───── Selected extract
Yes... interesting for sure. I don't think Bling and Gerrans have the exact same talents, but there's some overlap for sure. I feel like Gerro is a little bit better at climbing, while bling probably has more speed. I also feel like Orica is beginning to shift some focus to the GC races at the grand tours and perhaps Matthews sees that writing on the wall.


----------



## Rashadabd (Sep 17, 2011)

TricrossRich said:


> Totally agree...
> 
> 
> 
> Yes... interesting for sure. I don't think Bling and Gerrans have the exact same talents, but there's some overlap for sure. I feel like Gerro is a little bit better at climbing, while bling probably has more speed. I also feel like Orica is beginning to shift some focus to the GC races at the grand tours and perhaps Matthews sees that writing on the wall.


Yep. I agree that they are slightly different when it comes to skills, but there was some tension around which would be the leader in the spring classics and I think this move helps with that. Contrary to what Orica said to try to smooth things over, both are strong in the Ardennes and both could be competitive in races like Milan San Remo and Flanders, etc. Here's an article on the subject:

Gerrans calls on Orica-GreenEdge management to call shots in rift with Matthews | Cyclingnews.com

And one more: Gerrans and Matthews side-by-side at the Tour de France | Cycling


----------



## Rashadabd (Sep 17, 2011)
──────────
### Objectives:
1. Name every race that the cycling forum thread mentions by its own name.
2. Carry on the cycling forum thread about Gerrans and Matthews from its last line.
───── Raw records
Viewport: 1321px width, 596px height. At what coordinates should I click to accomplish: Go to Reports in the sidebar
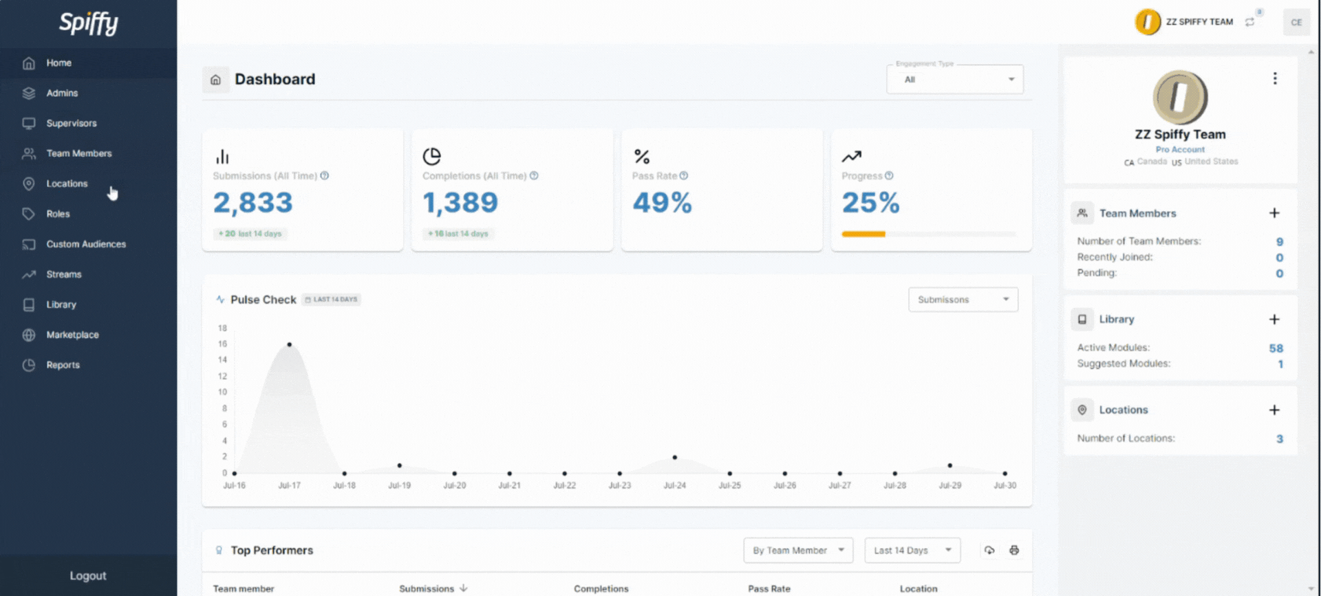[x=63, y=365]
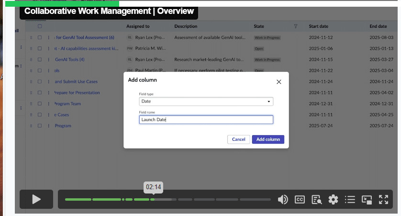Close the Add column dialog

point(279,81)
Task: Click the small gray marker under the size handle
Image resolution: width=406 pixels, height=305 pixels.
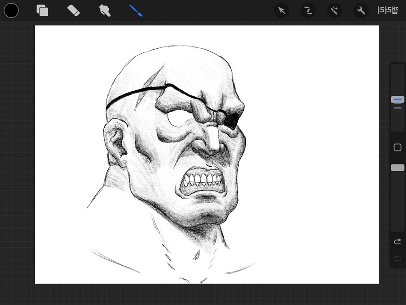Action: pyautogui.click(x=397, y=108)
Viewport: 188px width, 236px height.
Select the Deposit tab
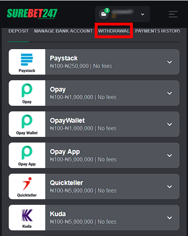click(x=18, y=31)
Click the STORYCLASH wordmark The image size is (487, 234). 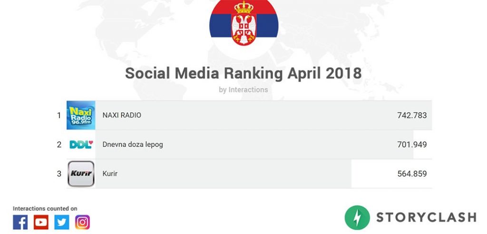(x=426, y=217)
──────────
### The replies:
1. Milan San Remo, Flanders, Tour de France

2.
I absolutely love this one. My favorite team gets a guy back that is one of the best at my favorite races:

Vanmarcke signs with Cannondale ? Drapac | VeloNews.com

Vanmarcke signs for Cannondale-Drapac | Cyclingnews.com


----------



## dnice (Jul 12, 2012)

Rashadabd said:


> I absolutely love this one. My favorite team gets a guy back that is one of the best at my favorite races:
> 
> Vanmarcke signs with Cannondale ?*Drapac | VeloNews.com
> 
> Vanmarcke signs for Cannondale-Drapac | Cyclingnews.com


Who is going to support him though. This is a team that put Phil Gaimon on the Paris Roubaix team because they had no riders available.


----------



## Rashadabd (Sep 17, 2011)

dnice said:


> Who is going to support him though. This is a team that put Phil Gaimon on the Paris Roubaix team because they had no riders available.


Did you read the articles? Van Baarle is a young up and comer and he finished 6th in Roubaix last year. My guess is he will be his top lieutenant. Langveld is very solid as well and Wippert loves these races and will get stronger. You may not be seeing huge results yet, but their Classics team is one of Vaughters' primary focuses and they already have a solid foundation that is coming together. They will add more as well.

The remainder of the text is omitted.